Can be used for all properties except file properties. The property structure contains the name and type of the property. The dp_meta pointer points to an array of datapoint_meta structs. The passed in metadata buffer must be validated with prop_validate_meta before calling this API. The opaque arg value must be NULL, unless the call is the result of a request from the module, in which case it should be the arg value passed to the property’s send function by the request. The return value is zero on success and non-zero if the function should be called again on the next polling loop.


The global variable valid_dest_mask is an 8-bit mask which keeps track of the current registered destinations for this device.

extern u8 valid_dest_mask;

Bit 0 represents ADS and bits 1-6 represent LAN destinations. Bit 7 is reserved. The module communicates the reachable destinations with the MCU by sending an ATLV_NODES TLV in an AD_CONNECT command.

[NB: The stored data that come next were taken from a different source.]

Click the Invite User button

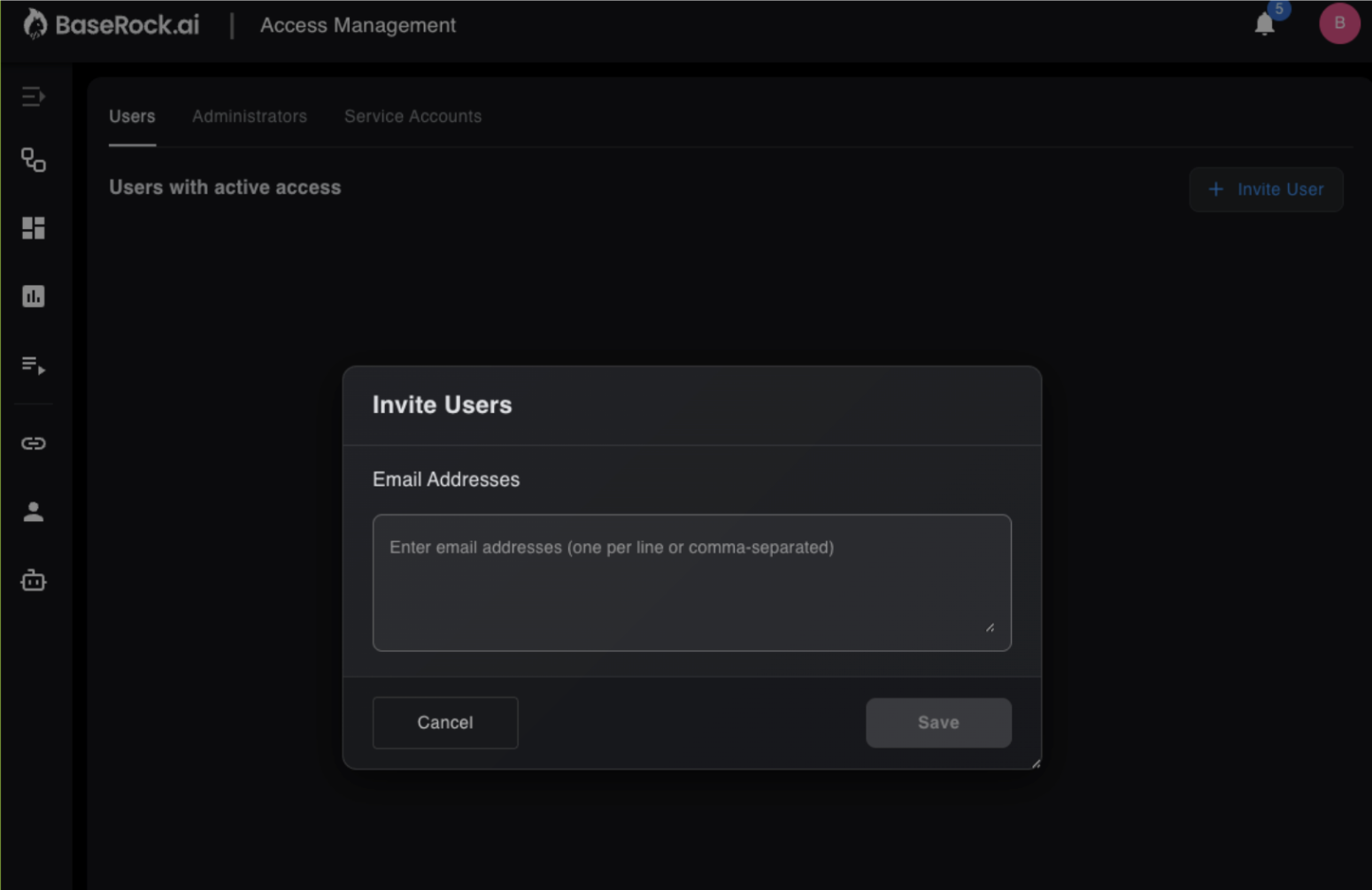click(x=1266, y=189)
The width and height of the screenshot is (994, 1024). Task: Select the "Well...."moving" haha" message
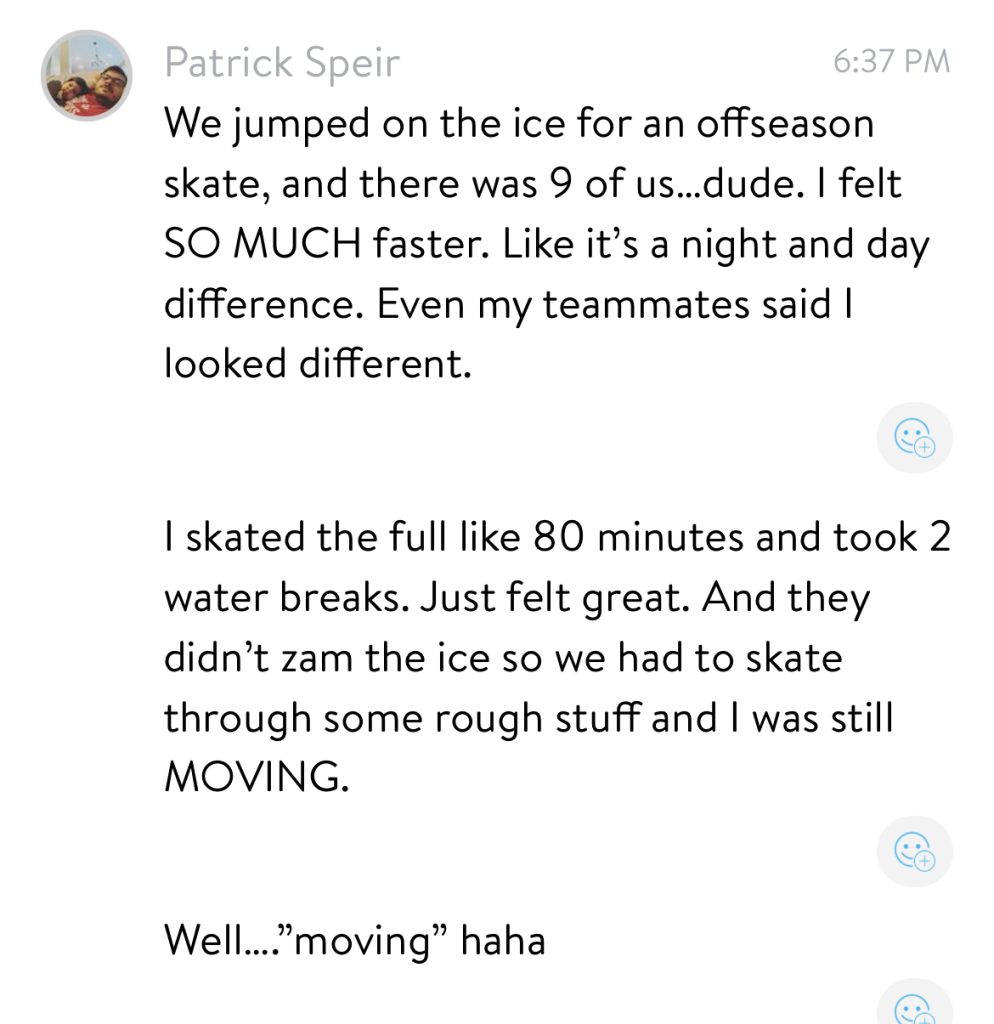(x=355, y=939)
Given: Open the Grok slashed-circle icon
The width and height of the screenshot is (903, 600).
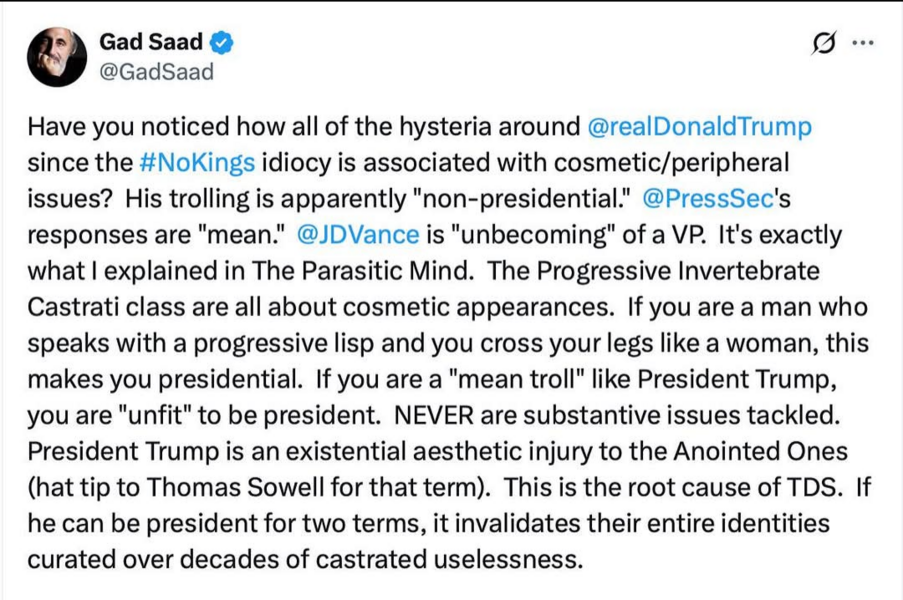Looking at the screenshot, I should (826, 44).
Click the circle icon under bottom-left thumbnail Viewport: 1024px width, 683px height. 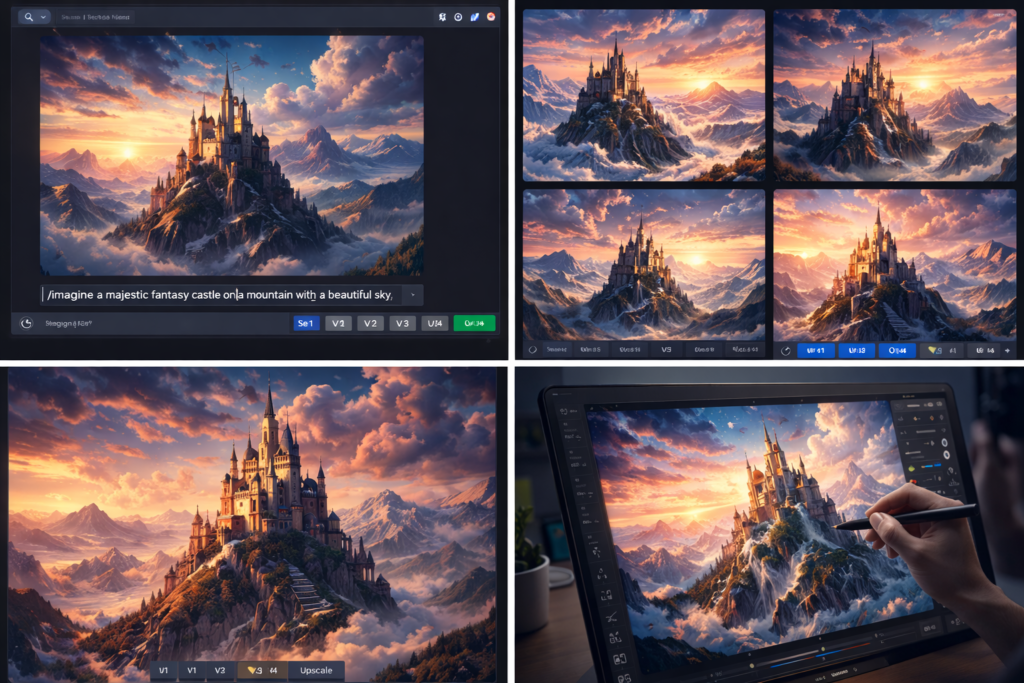click(533, 350)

The valid_dest_mask lets the MCU know whenever ADS is reachable. The host library leverages this by keeping bit 0 of the send_mask active for properties that couldn’t be sent to ADS. When connectivity to the service is established, the module communicates this to the MCU and the host library will send up all the updates that the service missed.

Batch Datapoint APIs

These APIs are declared in ayla/prop_batch.h. Batch datapoints provides a more efficient way of sending several datapoints to ADS. This can send many datapoints in one API, and each datapoint can have its own time stamp. There can be many datapoints accumulated over some time for the same or multiple properties. Each datapoint in a batch will be given a 16-bit non-zero integer batch ID that is used to associate status with the individual datapoint. To use batch datapoints, follow these steps:

  1. Create the batch with prop_batch_create().
  2. Add datapoints to the batch with prop_batch_dp_add().
  3. Send the batch with prop_batch_send(), specifying a function to be called when the send is complete.
  4. Collect the status of the batch once the completion function is called, using prop_batch_status_get() and prop_batch_dp_status_get().
  5. The batch can be re-used once it is complete, or destroyed by calling prop_batch_destroy().

You may want to use two batches so that while one is being sent, you can add datapoints to the other. There are some limitations:

  • datapoints cannot be sent with metadata.
  • datapoints cannot indicate the echo flag.
  • file and message datapoints are not supported.
  • batch datapoints cannot be sent to mobile apps in LAN mode.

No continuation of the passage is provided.